Нельзя, однако, считать расточительность дарования признаком его богатства и силы. Дело скорей в творческом методе, в отношении к самому себе, в общем взгляде на поэзию. Двенадцать стихотворений Гингера, почти без единого исключения – стихи замечательные, внутренне сжатые, живущие каждое самостоятельной жизнью, и не случайно при чтении их вспоминается то, что Фет когда-то сказал о маленькой книжке Тютчева: «томов премногих тяжелей». Конечно, по теперешним меркам упоминание о «томах» должно показаться преувеличенным: кто же выпускает теперь «тома» стихов? Но мастерства и своеобразия у Гингера действительно больше, чем во многих сборниках, где на первый, поверхностный взгляд благодатно-легкое вдохновение льется через край.
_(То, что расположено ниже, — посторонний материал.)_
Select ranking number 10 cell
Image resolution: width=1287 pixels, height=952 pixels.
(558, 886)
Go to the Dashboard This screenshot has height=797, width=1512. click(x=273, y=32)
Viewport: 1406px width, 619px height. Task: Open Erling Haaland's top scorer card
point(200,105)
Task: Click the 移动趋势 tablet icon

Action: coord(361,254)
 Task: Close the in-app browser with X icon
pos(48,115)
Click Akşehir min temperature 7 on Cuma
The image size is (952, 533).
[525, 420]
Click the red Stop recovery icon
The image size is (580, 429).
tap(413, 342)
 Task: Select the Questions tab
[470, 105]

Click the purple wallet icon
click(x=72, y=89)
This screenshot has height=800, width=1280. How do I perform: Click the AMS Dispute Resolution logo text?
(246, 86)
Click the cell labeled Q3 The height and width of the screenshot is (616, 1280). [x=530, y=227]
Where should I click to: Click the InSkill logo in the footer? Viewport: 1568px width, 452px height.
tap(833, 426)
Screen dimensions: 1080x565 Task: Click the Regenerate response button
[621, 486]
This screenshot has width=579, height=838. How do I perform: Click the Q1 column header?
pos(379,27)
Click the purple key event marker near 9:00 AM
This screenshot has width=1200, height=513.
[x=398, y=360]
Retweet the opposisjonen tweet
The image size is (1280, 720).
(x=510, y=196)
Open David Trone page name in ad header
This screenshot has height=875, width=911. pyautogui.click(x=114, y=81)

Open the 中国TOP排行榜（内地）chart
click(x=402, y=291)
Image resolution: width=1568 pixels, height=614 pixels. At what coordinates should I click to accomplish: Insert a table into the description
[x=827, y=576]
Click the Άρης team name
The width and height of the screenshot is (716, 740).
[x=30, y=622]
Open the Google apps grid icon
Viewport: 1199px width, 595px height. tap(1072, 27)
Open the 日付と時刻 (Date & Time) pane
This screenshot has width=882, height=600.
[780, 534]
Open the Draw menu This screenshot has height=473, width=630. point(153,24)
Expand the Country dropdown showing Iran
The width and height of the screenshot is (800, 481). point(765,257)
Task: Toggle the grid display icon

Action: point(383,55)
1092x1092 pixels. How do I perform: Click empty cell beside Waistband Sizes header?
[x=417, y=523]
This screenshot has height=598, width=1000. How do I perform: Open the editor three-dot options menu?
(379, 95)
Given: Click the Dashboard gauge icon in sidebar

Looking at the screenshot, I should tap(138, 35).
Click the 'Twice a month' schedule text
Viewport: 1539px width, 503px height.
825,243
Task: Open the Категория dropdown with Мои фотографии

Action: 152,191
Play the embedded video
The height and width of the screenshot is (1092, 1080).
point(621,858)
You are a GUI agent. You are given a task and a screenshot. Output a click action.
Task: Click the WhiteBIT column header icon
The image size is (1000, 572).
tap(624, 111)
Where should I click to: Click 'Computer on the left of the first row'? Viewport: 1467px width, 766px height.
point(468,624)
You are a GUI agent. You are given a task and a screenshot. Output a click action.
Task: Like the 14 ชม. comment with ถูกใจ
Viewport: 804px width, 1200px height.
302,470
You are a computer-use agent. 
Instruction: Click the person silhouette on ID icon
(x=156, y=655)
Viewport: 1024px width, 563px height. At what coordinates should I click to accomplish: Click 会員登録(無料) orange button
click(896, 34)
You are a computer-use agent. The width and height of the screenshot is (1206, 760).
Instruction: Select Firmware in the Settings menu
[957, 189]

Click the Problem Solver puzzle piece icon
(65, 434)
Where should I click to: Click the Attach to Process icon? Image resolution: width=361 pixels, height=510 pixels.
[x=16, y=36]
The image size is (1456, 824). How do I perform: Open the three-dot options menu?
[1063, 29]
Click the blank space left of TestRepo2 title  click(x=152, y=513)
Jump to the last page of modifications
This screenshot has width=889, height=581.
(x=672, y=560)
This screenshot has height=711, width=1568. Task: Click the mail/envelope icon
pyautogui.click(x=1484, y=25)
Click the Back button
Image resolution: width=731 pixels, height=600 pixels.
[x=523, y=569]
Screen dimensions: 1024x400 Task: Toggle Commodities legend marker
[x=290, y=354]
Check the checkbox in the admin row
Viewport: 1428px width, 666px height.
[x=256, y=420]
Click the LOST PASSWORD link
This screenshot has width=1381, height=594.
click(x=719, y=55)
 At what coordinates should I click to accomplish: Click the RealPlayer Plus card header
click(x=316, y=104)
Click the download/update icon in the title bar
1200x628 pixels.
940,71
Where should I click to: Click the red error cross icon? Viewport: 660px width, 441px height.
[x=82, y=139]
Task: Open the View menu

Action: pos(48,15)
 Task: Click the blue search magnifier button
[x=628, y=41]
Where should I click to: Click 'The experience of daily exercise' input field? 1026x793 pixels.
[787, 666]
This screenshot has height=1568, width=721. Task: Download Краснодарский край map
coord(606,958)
Не думаю, чтобы стихи Гингера стали когда-нибудь широко популярны. Вероятно, и сам он на это не рассчитывает, да судя по всему складу его поэзии, он этим и мало озабочен. Стихи его не то что трудны, нет: особого умственного усилия, или того, что Вячеслав Иванов называл «поэтическим со-творчеством», они не требуют. Но, несомненно, в основе их лежит возбуждение словесное, или на крайность ритмическое, а не какое-либо чувство, со словом не связанное, т. е. возникли они из сочетания звуков, а не из внезапно нахлынувшей грусти или радости, которую поэт затем иллюстрирует образами. «Дьявольская разница», можно было бы в данном случае процитировать Пушкина. Придутся по душе стихи Гингера преимущественно тем, кто оценит самый словесный состав их, оригинальную, крепкую и органически-убедительную материальную их сущность, и лишь после этого полюбопытствует, каким отношением к миру и жизни они внушены. Добавлю сразу, что ничего общего с фокусничанием, с пустой, выхолощенной виртуозностью стихи Гингера не имеют. В них есть то, что мы называем содержанием – и что иначе назвать и нельзя. Но это содержание не декларативно, не голословно, а претворено в самой плоти поэзии и от нее неотделимо.
Есть в истории французской литературы известный рассказ, в сущности – полу-анекдот, однако полный смысла. Дега, знаменитый художник, писал стихи, но не Бог весть какие, и, сознавая это, жаловался Малларме: «не удаются мне стихи… а ведь идей у меня не мало!» Малларме ответил: «Бедный друг мой, дело в том, что для стихов нужны не идеи, а слова». Пожалуй, Малларме тут чрезмерно заострил свою мысль и нарушил манящее, как идеал, равновесие: совсем без «идей» и всего, что с «идеями» связано, подлинной поэзии быть не может, и он сам дал этому пример. Но если понять его мысль как указание, что слова нужны прежде всего, – подобно телу, необходимому для всего живого, – он был совершенно прав. Равновесие, разумеется, достигается крайне редко. У нас, за всю историю нашей поэзии, достигал его, в сущности, один только Пушкин, и кстати, не на этом ли держится преимущественно та его «гармония», о которой за сто лет было столько досужей и высокопарной болтовни? Не в этом ли и объяснение того, что Пушкин непереводим и в переводах действительно делается «плоским», как говорил Флобер Тургеневу. Другие наши основные поэты – Лермонтов, Тютчев, Некрасов и немного в стороне застывший в своей горестной задумчивости Баратынский, – менее совершенны именно в этом смысле, хотя каждый из этих «сыновей дисгармонии» велик по-своему.